I already generated the dataset with the openai tool. The problem is that the outputs encoding (inference result) is mixing UTF-8 with non UTF-8 characters.
The generated model looks like this:
{"prompt":"Usuario: Quién eres\\nAsistente:","completion":" Soy un Asistente\n"}{"prompt":"Usuario: Qué puedes hacer\\nAsistente:","completion":" Ayudarte con cualquier gestión o ofrecerte información sobre tu cuenta\n"}
For instance, if I ask "¿Cómo estás?" and there's a trained completion for that sentence: "Estoy bien, ¿y tú?", the inference often returns exactly the same (which is good), but sometimes it adds non-encoded words: "Estoy bien, ¿y tú? Cuéntame algo de ti", adding "é" instead of "é".

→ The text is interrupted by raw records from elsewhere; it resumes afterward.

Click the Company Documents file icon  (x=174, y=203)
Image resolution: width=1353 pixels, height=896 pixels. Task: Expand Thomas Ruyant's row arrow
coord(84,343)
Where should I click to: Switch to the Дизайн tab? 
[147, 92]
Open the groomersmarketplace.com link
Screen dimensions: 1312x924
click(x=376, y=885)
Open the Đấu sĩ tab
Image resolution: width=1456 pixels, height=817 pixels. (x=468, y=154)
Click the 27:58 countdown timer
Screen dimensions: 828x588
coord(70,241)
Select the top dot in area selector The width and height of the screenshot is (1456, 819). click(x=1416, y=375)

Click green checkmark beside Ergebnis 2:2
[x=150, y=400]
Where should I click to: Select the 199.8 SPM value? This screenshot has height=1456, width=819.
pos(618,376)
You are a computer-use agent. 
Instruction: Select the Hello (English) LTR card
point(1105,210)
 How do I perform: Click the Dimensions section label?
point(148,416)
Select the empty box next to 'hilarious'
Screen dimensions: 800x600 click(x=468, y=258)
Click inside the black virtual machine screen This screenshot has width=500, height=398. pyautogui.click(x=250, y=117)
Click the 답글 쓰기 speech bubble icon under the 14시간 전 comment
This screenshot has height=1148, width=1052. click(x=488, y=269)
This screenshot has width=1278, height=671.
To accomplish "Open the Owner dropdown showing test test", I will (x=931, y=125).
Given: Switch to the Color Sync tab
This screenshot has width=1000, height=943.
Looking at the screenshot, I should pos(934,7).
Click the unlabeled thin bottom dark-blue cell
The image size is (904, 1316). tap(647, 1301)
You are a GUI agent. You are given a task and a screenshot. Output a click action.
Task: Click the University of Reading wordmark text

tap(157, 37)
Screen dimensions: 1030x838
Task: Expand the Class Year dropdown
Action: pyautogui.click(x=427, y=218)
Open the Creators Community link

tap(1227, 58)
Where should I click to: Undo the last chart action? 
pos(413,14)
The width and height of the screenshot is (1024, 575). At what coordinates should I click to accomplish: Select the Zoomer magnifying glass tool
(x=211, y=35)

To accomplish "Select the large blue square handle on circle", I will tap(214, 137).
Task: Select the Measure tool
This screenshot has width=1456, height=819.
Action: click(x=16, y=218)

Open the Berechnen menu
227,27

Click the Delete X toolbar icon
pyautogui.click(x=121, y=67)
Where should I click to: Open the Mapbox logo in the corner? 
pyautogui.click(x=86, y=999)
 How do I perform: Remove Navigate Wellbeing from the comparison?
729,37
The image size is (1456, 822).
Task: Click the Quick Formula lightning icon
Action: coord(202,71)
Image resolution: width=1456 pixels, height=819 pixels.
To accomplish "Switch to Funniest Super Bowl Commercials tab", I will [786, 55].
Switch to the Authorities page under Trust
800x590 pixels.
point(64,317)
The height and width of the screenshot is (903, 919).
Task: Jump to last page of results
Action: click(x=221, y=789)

Sometimes, it returns exactly the same sentence that was trained for, with no encoding issues.I don't know if the inference is taking the non-encoded characters from my model or from somewhere else.
What should I do?Should I encode the dataset in UTF-8?Should I leave the dataset with UTF-8 and decode the bad encoded chars in the response?
The OpenAI docs for fine-tuning don't include anything about encoding.